HOW TO COMPLETE THIS TASK:
What is expected is a word-for-word copy of all the entries.

(Stored records)

_ _ _ _ _ _ _

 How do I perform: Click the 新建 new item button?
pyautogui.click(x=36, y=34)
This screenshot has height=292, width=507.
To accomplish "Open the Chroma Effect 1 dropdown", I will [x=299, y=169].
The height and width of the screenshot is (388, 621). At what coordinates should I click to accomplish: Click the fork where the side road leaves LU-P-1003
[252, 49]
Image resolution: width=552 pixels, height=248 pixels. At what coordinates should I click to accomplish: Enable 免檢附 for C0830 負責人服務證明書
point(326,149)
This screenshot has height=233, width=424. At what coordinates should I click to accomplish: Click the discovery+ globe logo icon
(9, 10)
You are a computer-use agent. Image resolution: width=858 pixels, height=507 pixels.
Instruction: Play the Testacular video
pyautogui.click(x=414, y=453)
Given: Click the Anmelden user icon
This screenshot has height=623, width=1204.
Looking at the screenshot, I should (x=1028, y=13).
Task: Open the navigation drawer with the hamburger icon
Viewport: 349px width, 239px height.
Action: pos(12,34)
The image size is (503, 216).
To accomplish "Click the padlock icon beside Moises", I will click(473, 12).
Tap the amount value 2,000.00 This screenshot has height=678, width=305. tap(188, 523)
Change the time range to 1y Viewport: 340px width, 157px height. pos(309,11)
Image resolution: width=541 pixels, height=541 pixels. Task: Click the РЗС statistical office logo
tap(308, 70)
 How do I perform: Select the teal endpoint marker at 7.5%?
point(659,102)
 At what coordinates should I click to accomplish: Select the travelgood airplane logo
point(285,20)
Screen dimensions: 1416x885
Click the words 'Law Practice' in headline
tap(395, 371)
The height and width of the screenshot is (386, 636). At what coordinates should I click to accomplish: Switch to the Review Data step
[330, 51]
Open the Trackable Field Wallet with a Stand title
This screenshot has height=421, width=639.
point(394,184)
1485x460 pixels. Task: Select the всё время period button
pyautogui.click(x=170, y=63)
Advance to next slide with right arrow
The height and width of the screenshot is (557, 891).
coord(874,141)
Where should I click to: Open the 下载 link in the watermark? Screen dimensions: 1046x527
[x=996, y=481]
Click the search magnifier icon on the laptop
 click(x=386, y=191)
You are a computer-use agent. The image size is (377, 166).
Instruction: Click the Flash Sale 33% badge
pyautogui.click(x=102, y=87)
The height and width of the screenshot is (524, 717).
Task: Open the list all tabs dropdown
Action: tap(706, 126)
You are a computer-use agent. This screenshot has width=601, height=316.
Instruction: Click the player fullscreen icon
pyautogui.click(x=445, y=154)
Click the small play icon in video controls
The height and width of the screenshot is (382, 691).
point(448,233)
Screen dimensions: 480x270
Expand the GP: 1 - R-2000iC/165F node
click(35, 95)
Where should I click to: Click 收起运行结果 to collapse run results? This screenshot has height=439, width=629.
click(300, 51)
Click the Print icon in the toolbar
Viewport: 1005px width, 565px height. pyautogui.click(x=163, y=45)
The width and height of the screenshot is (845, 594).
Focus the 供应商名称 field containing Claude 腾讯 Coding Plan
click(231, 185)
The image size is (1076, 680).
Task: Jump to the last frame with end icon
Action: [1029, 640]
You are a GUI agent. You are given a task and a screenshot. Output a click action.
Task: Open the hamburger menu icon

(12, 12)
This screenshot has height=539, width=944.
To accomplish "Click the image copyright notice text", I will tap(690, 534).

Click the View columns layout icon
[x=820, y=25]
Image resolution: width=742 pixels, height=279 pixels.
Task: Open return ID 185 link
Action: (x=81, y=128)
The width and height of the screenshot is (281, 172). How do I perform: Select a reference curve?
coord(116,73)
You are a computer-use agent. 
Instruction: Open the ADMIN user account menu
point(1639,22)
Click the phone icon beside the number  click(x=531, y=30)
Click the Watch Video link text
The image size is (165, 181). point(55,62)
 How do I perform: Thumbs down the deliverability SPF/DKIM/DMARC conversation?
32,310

_ _ _ _ _ _ _

RESPONSE TO THE TASK:
 How do I perform: Click the 新建 new item button?
pyautogui.click(x=36, y=34)
This screenshot has height=292, width=507.
To accomplish "Open the Chroma Effect 1 dropdown", I will [x=299, y=169].
The height and width of the screenshot is (388, 621). At what coordinates should I click to accomplish: Click the fork where the side road leaves LU-P-1003
[252, 49]
Image resolution: width=552 pixels, height=248 pixels. At what coordinates should I click to accomplish: Enable 免檢附 for C0830 負責人服務證明書
point(326,149)
This screenshot has height=233, width=424. At what coordinates should I click to accomplish: Click the discovery+ globe logo icon
(9, 10)
You are a computer-use agent. Image resolution: width=858 pixels, height=507 pixels.
Instruction: Play the Testacular video
pyautogui.click(x=414, y=453)
Given: Click the Anmelden user icon
This screenshot has height=623, width=1204.
Looking at the screenshot, I should (x=1028, y=13).
Task: Open the navigation drawer with the hamburger icon
Viewport: 349px width, 239px height.
Action: pos(12,34)
The image size is (503, 216).
To accomplish "Click the padlock icon beside Moises", I will click(473, 12).
Tap the amount value 2,000.00 This screenshot has height=678, width=305. tap(188, 523)
Change the time range to 1y Viewport: 340px width, 157px height. pos(309,11)
Image resolution: width=541 pixels, height=541 pixels. Task: Click the РЗС statistical office logo
tap(308, 70)
 How do I perform: Select the teal endpoint marker at 7.5%?
point(659,102)
 At what coordinates should I click to accomplish: Select the travelgood airplane logo
point(285,20)
Screen dimensions: 1416x885
Click the words 'Law Practice' in headline
tap(395, 371)
The height and width of the screenshot is (386, 636). At what coordinates should I click to accomplish: Switch to the Review Data step
[330, 51]
Open the Trackable Field Wallet with a Stand title
This screenshot has height=421, width=639.
point(394,184)
1485x460 pixels. Task: Select the всё время period button
pyautogui.click(x=170, y=63)
Advance to next slide with right arrow
The height and width of the screenshot is (557, 891).
coord(874,141)
Where should I click to: Open the 下载 link in the watermark? Screen dimensions: 1046x527
[x=996, y=481]
Click the search magnifier icon on the laptop
 click(x=386, y=191)
You are a computer-use agent. The image size is (377, 166).
Instruction: Click the Flash Sale 33% badge
pyautogui.click(x=102, y=87)
The height and width of the screenshot is (524, 717).
Task: Open the list all tabs dropdown
Action: tap(706, 126)
You are a computer-use agent. This screenshot has width=601, height=316.
Instruction: Click the player fullscreen icon
pyautogui.click(x=445, y=154)
Click the small play icon in video controls
The height and width of the screenshot is (382, 691).
point(448,233)
Screen dimensions: 480x270
Expand the GP: 1 - R-2000iC/165F node
click(35, 95)
Where should I click to: Click 收起运行结果 to collapse run results? This screenshot has height=439, width=629.
click(300, 51)
Click the Print icon in the toolbar
Viewport: 1005px width, 565px height. pyautogui.click(x=163, y=45)
The width and height of the screenshot is (845, 594).
Focus the 供应商名称 field containing Claude 腾讯 Coding Plan
click(231, 185)
The image size is (1076, 680).
Task: Jump to the last frame with end icon
Action: [1029, 640]
You are a GUI agent. You are given a task and a screenshot. Output a click action.
Task: Open the hamburger menu icon

(12, 12)
This screenshot has height=539, width=944.
To accomplish "Click the image copyright notice text", I will tap(690, 534).

Click the View columns layout icon
[x=820, y=25]
Image resolution: width=742 pixels, height=279 pixels.
Task: Open return ID 185 link
Action: (x=81, y=128)
The width and height of the screenshot is (281, 172). How do I perform: Select a reference curve?
coord(116,73)
You are a computer-use agent. 
Instruction: Open the ADMIN user account menu
point(1639,22)
Click the phone icon beside the number  click(x=531, y=30)
Click the Watch Video link text
The image size is (165, 181). point(55,62)
 How do I perform: Thumbs down the deliverability SPF/DKIM/DMARC conversation?
32,310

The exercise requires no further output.